* [やること]
(a) 業務上横領についての文章から、「しかし、業務上横領は犯罪であ」と「に利用することが該当します。」の間を、両端も含めて一字一句変えずに返すこと。
(b) 業務上横領についての文章をもとに、次の問いに答えること。
(i) 業務上横領が犯罪として明記されているのは刑法の第何条か。
(ii) 業務上横領で求められる場合がある懲役は最長で何年か。
(iii) 企業内での処分として挙げられているものは何か。
(c) 業務上横領についての文章を、最後の文のあとから書き継ぐこと。

* [提示文]
★ ★ ★ ★

企業で業務上横領が発生している可能性がある場合、はやめに証拠を収集しましょう。証拠を集めることで該当従業員の業務上横領を追及可能です。
しかし、業務上横領は犯罪であるため、従業員も簡単に証拠が見つからないようにしているでしょう。そのため、証拠の種類や集め方を把握しておくことが大切です。
業務上横領の定義

業務上横領とは、従業員が自らの職務を利用して、会社や他者の財産を不正に取得する行為を指します。具体的には、会社の資金を不正に引き出したり、商品を横領したり、契約上の特典を私的に利用することが該当します。
このような行為は、信頼を裏切り、企業に対して多大な損害を与える可能性があり、刑法においても厳しく罰せられています。また、業務上横領が発生した場合、他の従業員の士気が低下し、企業全体の運営に影響を及ぼしかねません。
横領罪は、業務上で委託された財産を不正に持ち出す行為が要件となるため、通常の窃盗罪とは異なり、特定の職業的地位や責任を伴うことが特徴です。そのため、業務上横領に関しては、企業内部の権限を乱用するケースが多く見られます。
業務上横領の罰則
業務上横領に対する罰則は刑法で定められています。刑法第253条には、業務上横領は犯罪として明記されており、その罰則は非常に厳しいものです。(※1)
業務上横領を行った場合、懲役刑が科せられることが多く、最長で10年の懲役が求められる場合もあります。また、刑事告訴されれば、賠償責任が求められることもあります。
さらに、業務上横領が発覚すると、会社内部でも重大な懲戒処分が行われる可能性が高いです。懲戒解雇や減給、降格など、企業内での処分も厳しくなるため、従業員にとっては非常にリスクの高い行為となります。

★ ★ ★ ★

* [表示データ]
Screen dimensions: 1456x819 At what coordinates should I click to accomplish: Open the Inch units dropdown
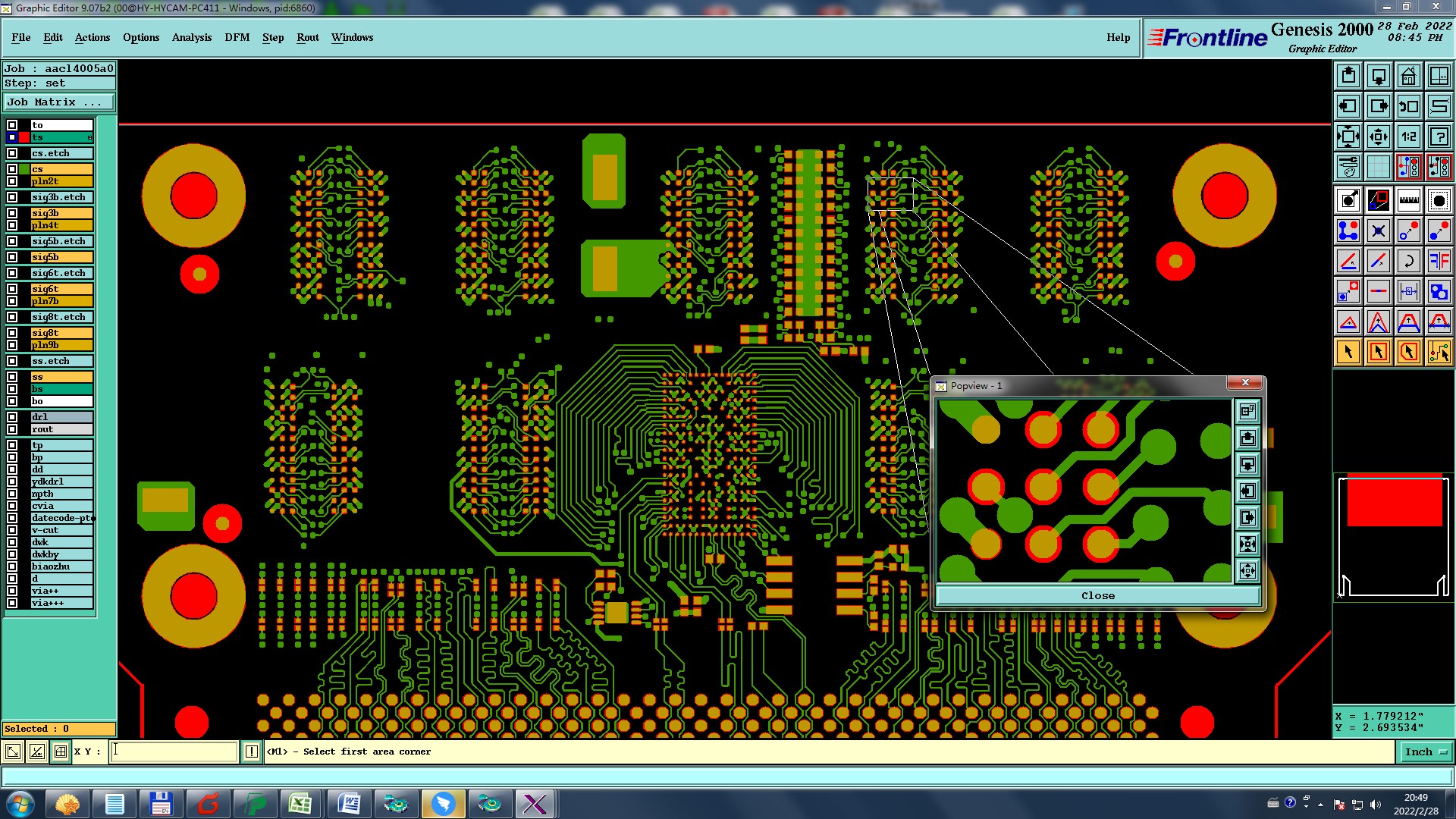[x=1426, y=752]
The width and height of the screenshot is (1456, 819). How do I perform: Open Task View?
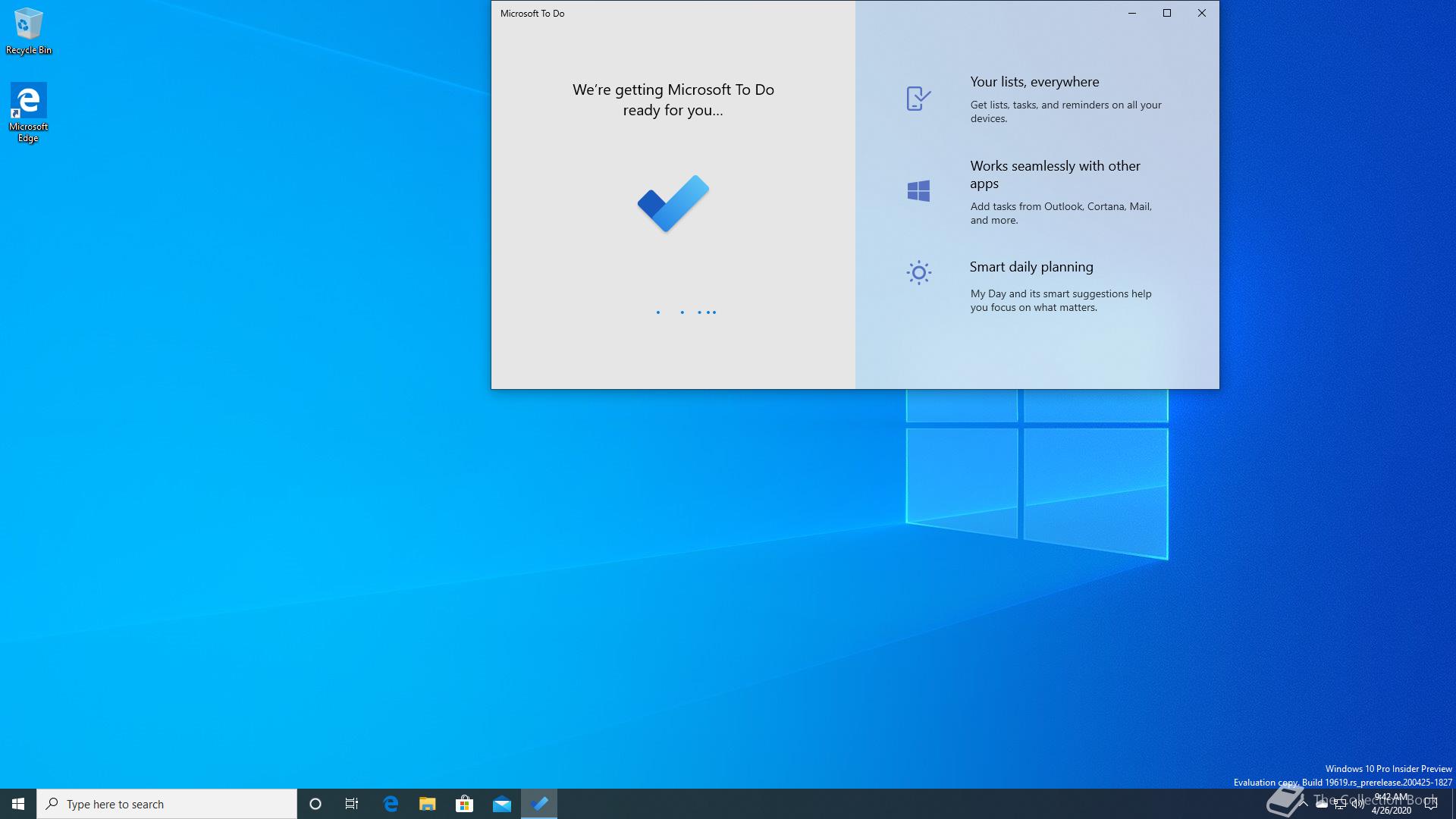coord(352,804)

★ ★ ★ ★

* [問題の答え]
(a)
しかし、業務上横領は犯罪であるため、従業員も簡単に証拠が見つからないようにしているでしょう。そのため、証拠の種類や集め方を把握しておくことが大切です。
業務上横領の定義

業務上横領とは、従業員が自らの職務を利用して、会社や他者の財産を不正に取得する行為を指します。具体的には、会社の資金を不正に引き出したり、商品を横領したり、契約上の特典を私的に利用することが該当します。

(b)
(i) 第253条
(ii) 10年
(iii) 懲戒解雇、減給、降格

(c)
(※1)e-Gov法令検索「刑法」 第二百五十三条(業務上横領)
https://laws.e-gov.go.jp/law/140AC0000000045#Mp-Pa_2-Ch_38-At_253
単純横領との違い
業務上横領と似た行為として単純横領が挙げられます。単純横領は自分が占有する他人の物を横領した際に成り立つ犯罪です。例えば次のようなケースが単純横領に該当します。
- 友人から預かったお金を使ってしまった
- 友人から預かった洋風を勝手に売ってしまった
業務上横領と単純横領とでは罰則の重さも異なり、前者は最長10年の懲役なのに対して、後者は5年以下の懲役です。
業務横領のよくある6つのケースと証拠の種類
業務横領のよくあるケースとして以下が挙げられます。
- 経理担当者が横領していた
- 営業担当者が横領していた
- レジ担当者が売上金を横領していた
- 従業員が商品を持ち帰っている
- 従業員が商品を転売している
- 取引先からキックバックを受けている
それぞれのケースによって証拠の種類が異なります。
1. 経理担当者が横領していた
経理担当者が会社の資金を横領するケースは、業務横領の中でも比較的、見られるものです。経理担当者は会社の金銭管理を任されているため、日々の取引や送金履歴にアクセスできる立場にあります。そのため、不正に送金したり、帳簿を改ざんして会社の資金を横取りすることが可能です。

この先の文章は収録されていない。